**TASKS TO COMPLETE**.
A. Please list the steps the passage below on reserving an autocross number gives for claiming a number.
B. According to the passage below on reserving an autocross number, why is registering a permanent number worthwhile if you plan to make magnetics?

**PASSAGE PROVIDED**.
──────────────────────────────

If you want to reserve a number, you look it up in the book
(this can be confusing, because the last time I looked, there were two
lists in the book, one computer printed and one handwritten, and they're
not always in sync; the handwritten
numbers are official and the computer printout is an attempt
to record these) and see if anyone already
has it. If it's taken, then you figure out whether the person is still
using it; if it's someone who has switched classes, or is no longer
autocrossing, then it's yours. You may have to ask around to find out
who the person is and whether he is likely to want to keep the number.
It's all pretty informal, but it's not a bad idea to go ahead and
register a permanent number if you're going to make magnetics, if
only so that when the inevitable happens and someone shows up and
wants to run your number and the timing trailer starts complaining
about it (rightly so, duplicate numbers make things very difficult
for the card sorter), you get to keep the number, and make the other
person scramble for tape or magnetics to change to another number.
There are no restrictions on what number you may choose. However,
I recommend choosing a positive integer of three or fewer digits.

──────────────────────────────

**GIVEN INFORMATION**.
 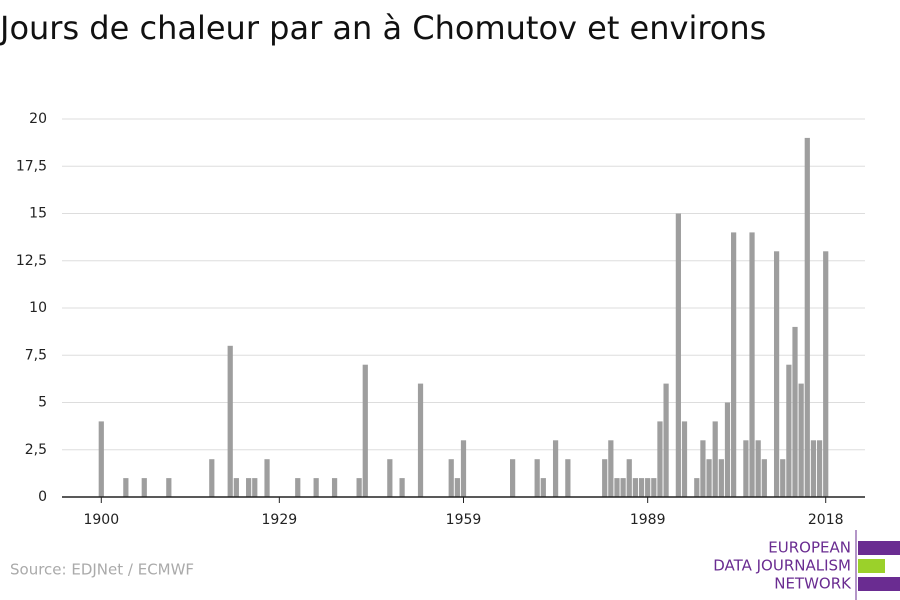 What do you see at coordinates (813, 584) in the screenshot?
I see `logo-text: NETWORK` at bounding box center [813, 584].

──────────────────────────────

**SOLUTIONS TO EACH TASK**.
A.
1. Look up the number in the book.
2. Check whether anyone already has it.
3. If it's taken, figure out whether that person is still using it.
4. If needed, ask around to find out who the person is and whether he is likely to want to keep the number.

B. Sooner or later someone will show up wanting to run your number, and the timing trailer will object because duplicate numbers make things very difficult for the card sorter. If the number is registered to you, you keep it, and the other person has to scramble for tape or magnetics to switch to another number.